GIVEN INSTRUCTION:
Reproduce verbatim the lines of the material from the line containing "Given: Click the 1C app icon in title bar" through the line containing "I will pos(1042,361).", including both of those lines.

——————

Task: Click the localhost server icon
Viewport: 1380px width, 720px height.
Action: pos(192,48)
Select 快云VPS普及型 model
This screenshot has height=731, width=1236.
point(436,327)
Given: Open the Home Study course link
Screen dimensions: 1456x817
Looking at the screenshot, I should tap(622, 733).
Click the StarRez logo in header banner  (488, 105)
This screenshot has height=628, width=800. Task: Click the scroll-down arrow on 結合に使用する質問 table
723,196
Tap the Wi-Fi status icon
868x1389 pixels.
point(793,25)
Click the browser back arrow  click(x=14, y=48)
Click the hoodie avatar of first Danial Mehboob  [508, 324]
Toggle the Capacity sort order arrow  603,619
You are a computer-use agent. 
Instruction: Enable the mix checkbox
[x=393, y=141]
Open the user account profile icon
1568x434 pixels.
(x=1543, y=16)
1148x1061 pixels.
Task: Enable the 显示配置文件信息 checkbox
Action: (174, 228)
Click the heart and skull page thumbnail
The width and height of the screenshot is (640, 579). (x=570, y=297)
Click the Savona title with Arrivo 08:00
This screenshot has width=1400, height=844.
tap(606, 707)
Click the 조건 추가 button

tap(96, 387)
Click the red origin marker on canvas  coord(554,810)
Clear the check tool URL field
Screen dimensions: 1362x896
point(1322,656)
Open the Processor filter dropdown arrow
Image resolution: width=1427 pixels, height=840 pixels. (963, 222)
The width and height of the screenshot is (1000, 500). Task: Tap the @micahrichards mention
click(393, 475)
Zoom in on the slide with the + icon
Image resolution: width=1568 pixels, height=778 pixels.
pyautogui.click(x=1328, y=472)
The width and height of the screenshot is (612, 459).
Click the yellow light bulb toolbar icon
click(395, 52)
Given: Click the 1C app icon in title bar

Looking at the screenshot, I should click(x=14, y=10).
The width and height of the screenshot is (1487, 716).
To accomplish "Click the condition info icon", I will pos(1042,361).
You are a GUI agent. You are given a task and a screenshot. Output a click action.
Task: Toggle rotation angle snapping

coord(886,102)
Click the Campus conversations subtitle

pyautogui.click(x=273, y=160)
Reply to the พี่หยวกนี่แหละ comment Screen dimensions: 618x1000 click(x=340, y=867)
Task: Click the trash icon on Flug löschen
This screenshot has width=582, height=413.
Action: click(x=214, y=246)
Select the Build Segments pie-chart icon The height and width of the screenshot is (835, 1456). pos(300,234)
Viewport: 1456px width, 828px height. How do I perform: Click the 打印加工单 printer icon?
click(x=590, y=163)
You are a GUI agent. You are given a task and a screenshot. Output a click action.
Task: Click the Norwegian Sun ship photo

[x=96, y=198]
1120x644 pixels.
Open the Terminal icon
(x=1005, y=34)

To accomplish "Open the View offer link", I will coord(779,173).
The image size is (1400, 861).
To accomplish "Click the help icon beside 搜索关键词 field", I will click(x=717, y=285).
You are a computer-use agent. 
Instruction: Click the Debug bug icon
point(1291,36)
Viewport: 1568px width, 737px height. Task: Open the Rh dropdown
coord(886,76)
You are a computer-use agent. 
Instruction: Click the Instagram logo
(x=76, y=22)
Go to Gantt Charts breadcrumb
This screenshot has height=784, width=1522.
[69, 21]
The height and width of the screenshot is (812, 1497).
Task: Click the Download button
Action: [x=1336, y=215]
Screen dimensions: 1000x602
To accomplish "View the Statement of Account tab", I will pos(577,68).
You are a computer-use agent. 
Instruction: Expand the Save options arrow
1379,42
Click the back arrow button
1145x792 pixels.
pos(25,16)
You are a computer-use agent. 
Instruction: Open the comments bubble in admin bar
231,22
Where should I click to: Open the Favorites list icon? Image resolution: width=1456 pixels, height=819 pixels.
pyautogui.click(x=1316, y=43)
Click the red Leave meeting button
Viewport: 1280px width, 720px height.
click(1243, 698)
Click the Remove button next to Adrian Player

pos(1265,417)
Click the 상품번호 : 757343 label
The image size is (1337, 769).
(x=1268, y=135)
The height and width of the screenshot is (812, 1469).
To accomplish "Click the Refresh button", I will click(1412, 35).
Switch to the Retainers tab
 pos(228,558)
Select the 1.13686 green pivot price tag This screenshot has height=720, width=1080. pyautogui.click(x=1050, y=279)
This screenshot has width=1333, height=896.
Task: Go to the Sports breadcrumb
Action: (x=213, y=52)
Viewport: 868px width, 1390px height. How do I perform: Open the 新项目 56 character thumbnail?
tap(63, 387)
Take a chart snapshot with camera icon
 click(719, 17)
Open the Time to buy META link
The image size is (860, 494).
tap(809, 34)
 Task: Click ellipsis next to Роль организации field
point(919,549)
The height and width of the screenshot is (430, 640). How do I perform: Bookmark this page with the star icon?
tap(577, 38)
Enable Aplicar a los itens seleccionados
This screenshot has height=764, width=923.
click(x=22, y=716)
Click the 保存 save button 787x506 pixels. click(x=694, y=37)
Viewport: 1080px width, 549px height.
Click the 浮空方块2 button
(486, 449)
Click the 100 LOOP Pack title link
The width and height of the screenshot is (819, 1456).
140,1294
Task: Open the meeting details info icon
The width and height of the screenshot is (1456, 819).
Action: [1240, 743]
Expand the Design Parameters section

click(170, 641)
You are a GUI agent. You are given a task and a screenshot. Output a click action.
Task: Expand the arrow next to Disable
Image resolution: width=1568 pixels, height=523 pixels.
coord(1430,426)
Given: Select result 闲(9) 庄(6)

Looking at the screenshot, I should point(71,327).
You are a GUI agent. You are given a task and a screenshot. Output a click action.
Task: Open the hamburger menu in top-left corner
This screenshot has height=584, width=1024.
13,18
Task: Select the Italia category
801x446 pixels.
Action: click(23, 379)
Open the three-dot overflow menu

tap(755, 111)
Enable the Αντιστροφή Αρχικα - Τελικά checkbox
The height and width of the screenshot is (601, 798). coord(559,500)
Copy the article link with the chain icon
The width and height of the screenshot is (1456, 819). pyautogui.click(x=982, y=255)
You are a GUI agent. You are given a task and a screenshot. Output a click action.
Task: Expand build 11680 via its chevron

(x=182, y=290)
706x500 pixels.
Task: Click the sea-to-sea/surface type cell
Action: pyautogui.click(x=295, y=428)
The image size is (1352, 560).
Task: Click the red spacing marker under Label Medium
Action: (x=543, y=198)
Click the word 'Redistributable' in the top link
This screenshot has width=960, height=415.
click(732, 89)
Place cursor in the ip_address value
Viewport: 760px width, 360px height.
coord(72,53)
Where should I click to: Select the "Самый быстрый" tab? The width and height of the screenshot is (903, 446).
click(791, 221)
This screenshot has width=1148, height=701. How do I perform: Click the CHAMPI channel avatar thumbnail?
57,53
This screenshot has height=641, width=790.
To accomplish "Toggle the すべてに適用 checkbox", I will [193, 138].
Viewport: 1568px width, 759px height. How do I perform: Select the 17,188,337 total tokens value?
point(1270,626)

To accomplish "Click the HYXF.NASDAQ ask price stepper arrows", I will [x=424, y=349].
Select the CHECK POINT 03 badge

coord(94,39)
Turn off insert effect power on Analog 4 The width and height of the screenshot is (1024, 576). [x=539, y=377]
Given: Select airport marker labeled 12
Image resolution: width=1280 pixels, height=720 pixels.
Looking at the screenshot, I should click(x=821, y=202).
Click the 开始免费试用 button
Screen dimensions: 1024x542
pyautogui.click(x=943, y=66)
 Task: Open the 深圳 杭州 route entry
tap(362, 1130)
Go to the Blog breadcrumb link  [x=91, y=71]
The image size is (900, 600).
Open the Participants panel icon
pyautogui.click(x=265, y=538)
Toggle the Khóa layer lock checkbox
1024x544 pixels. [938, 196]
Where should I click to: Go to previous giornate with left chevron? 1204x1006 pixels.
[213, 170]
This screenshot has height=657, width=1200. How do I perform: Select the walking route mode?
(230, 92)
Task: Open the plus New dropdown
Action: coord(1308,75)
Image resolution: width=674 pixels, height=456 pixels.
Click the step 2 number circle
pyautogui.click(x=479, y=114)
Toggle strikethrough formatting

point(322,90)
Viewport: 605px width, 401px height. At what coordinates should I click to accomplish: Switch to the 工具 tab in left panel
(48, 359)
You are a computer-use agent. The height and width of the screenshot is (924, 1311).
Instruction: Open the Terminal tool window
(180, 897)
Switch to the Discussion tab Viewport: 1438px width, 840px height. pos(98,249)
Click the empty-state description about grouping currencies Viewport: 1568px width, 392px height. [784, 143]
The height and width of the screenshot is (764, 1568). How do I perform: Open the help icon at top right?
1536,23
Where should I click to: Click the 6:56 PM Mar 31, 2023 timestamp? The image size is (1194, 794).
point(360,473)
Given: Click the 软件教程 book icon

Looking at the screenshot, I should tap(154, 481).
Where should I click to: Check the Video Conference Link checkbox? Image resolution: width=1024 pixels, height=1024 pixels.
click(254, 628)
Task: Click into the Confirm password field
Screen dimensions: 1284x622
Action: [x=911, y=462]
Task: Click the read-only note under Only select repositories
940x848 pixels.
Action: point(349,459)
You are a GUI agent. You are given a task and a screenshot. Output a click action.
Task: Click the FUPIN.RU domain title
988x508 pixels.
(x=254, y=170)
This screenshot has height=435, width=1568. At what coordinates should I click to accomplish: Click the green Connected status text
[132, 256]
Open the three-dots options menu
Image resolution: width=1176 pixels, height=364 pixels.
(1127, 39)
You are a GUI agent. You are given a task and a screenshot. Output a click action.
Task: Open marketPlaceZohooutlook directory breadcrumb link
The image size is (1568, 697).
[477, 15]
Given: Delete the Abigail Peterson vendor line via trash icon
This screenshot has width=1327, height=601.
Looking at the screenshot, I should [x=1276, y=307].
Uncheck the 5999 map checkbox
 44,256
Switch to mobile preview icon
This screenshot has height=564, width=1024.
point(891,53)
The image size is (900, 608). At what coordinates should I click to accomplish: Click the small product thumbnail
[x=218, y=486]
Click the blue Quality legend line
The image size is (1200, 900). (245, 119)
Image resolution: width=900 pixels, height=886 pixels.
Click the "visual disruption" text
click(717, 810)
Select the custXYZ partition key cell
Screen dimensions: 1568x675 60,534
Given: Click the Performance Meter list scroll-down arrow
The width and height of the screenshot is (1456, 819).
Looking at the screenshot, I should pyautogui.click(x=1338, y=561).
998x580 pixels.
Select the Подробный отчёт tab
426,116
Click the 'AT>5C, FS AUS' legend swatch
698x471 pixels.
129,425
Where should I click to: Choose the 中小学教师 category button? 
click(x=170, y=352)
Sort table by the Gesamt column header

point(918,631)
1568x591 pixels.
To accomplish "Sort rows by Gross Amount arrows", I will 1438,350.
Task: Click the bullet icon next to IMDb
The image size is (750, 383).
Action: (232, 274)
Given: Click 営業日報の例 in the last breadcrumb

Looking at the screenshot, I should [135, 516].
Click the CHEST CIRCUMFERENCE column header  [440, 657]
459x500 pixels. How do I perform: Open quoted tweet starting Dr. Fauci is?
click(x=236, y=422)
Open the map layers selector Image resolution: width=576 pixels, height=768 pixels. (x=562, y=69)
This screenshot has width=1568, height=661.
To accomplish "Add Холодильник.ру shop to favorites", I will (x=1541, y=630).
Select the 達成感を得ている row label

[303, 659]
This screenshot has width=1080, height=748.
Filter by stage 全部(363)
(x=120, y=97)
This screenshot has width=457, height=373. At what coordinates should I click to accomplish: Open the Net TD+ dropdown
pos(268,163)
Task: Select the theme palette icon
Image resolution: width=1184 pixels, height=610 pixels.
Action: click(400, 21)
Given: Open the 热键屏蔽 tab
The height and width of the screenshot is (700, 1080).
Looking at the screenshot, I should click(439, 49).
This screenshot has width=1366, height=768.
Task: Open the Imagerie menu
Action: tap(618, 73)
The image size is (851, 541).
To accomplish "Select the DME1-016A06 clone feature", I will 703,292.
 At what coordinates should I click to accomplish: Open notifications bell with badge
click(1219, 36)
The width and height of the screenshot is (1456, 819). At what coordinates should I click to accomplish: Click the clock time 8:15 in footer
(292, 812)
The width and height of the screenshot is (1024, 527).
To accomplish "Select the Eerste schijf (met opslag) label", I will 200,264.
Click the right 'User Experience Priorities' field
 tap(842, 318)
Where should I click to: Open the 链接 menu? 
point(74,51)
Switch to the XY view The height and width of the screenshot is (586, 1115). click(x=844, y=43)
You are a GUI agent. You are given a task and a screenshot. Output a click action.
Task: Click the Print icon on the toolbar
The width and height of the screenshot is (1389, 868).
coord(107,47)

——————

EXERCISE RESPONSE:
Given: Click the 1C app icon in title bar

Looking at the screenshot, I should click(x=14, y=10).
The width and height of the screenshot is (1487, 716).
To accomplish "Click the condition info icon", I will pos(1042,361).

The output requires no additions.